Creates a copy of this instance with the same uid and some extra params. This implementation first calls Params.copy and then make a copy of the companion Java pipeline component with extra params. So both the Python wrapper and the Java pipeline component get copied.

Parameters:	extra – Extra parameters to copy to the new instance
Returns:	Copy of this instance

explainParam(param)¶: Explains a single param and returns its name, doc, and optional default value and user-supplied value in a string.

explainParams()¶: Returns the documentation of all params with their optionally default values and user-supplied values.

extractParamMap(extra=None)¶

Extracts the embedded default param values and user-supplied values, and then merges them with extra values from input into a flat param map, where the latter value is used if there exist conflicts, i.e., with ordering: default param values < user-supplied values < extra.

Parameters:	extra – extra param values
Returns:	merged param map

fit(dataset)¶

Fits a SageMakerModel on dataset by running a SageMaker training job.

Parameters:	dataset (Dataset) – the dataset to use for the training job.
Returns:	The Model created by the training job.
Return type:	JavaSageMakerModel

getOrDefault(param)¶: Gets the value of a param in the user-supplied param map or its default value.

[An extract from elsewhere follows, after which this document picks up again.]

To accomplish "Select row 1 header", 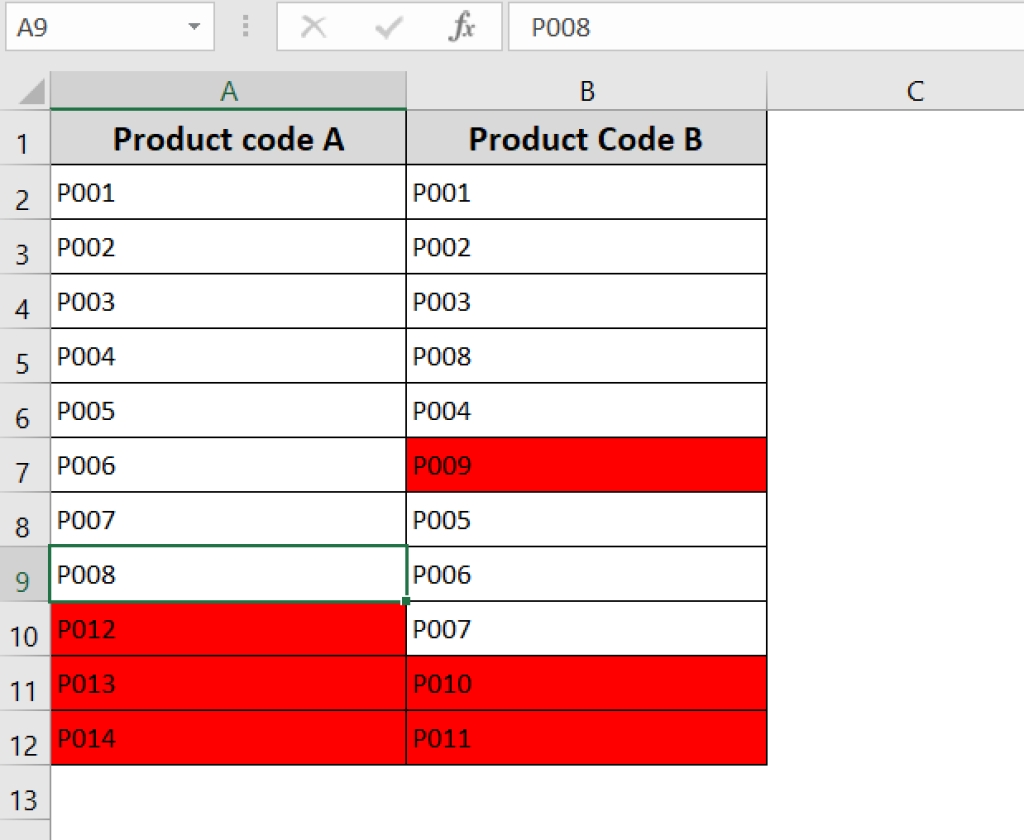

Raises an error if neither is set.

getParam(paramName)¶: Gets a param by its name.

hasDefault(param)¶: Checks whether a param has a default value.

hasParam(paramName)¶: Tests whether this instance contains a param with a given (string) name.

isDefined(param)¶: Checks whether a param is explicitly set by user or has a default value.

isSet(param)¶: Checks whether a param is explicitly set by user.

params¶: Returns all params ordered by name. The default implementation uses dir() to get all attributes of type Param.

PCA¶

class PCASageMakerEstimator(trainingInstanceType, trainingInstanceCount, endpointInstanceType, endpointInitialInstanceCount, sagemakerRole=<sagemaker_pyspark.IAMRoleResource.IAMRoleFromConfig object>, requestRowSerializer=<sagemaker_pyspark.transformation.serializers.serializers.ProtobufRequestRowSerializer object>, responseRowDeserializer=<sagemaker_pyspark.transformation.deserializers.deserializers.PCAProtobufResponseRowDeserializer object>, trainingInputS3DataPath=<sagemaker_pyspark.S3Resources.S3AutoCreatePath object>, trainingOutputS3DataPath=<sagemaker_pyspark.S3Resources.S3AutoCreatePath object>, trainingInstanceVolumeSizeInGB=1024, trainingProjectedColumns=None, trainingChannelName='train', trainingContentType=None, trainingS3DataDistribution='ShardedByS3Key', trainingSparkDataFormat='sagemaker', trainingSparkDataFormatOptions=None, trainingInputMode='File', trainingCompressionCodec=None, trainingMaxRuntimeInSeconds=86400, trainingKmsKeyId=None, modelEnvironmentVariables=None, endpointCreationPolicy=<sagemaker_pyspark.SageMakerEstimator.EndpointCreationPolicy._CreateOnConstruct object>, sagemakerClient=<sagemaker_pyspark.SageMakerClients.SageMakerClients._SageMakerDefaultClient object>, region=None, s3Client=<sagemaker_pyspark.SageMakerClients.SageMakerClients._S3DefaultClient object>, stsClient=<sagemaker_pyspark.SageMakerClients.SageMakerClients._STSDefaultClient object>, modelPrependInputRowsToTransformationRows=True, deleteStagingDataAfterTraining=True, namePolicyFactory=<sagemaker_pyspark.NamePolicy.RandomNamePolicyFactory object>, uid=None)¶

Bases: sagemaker_pyspark.SageMakerEstimator.SageMakerEstimatorBase

A SageMakerEstimator that runs a PCA training job in SageMaker and returns a SageMakerModel that can be used to transform a DataFrame using the hosted PCA model. PCA, or Principal Component Analysis, is useful for reducing the dimensionality of data before training with another algorithm.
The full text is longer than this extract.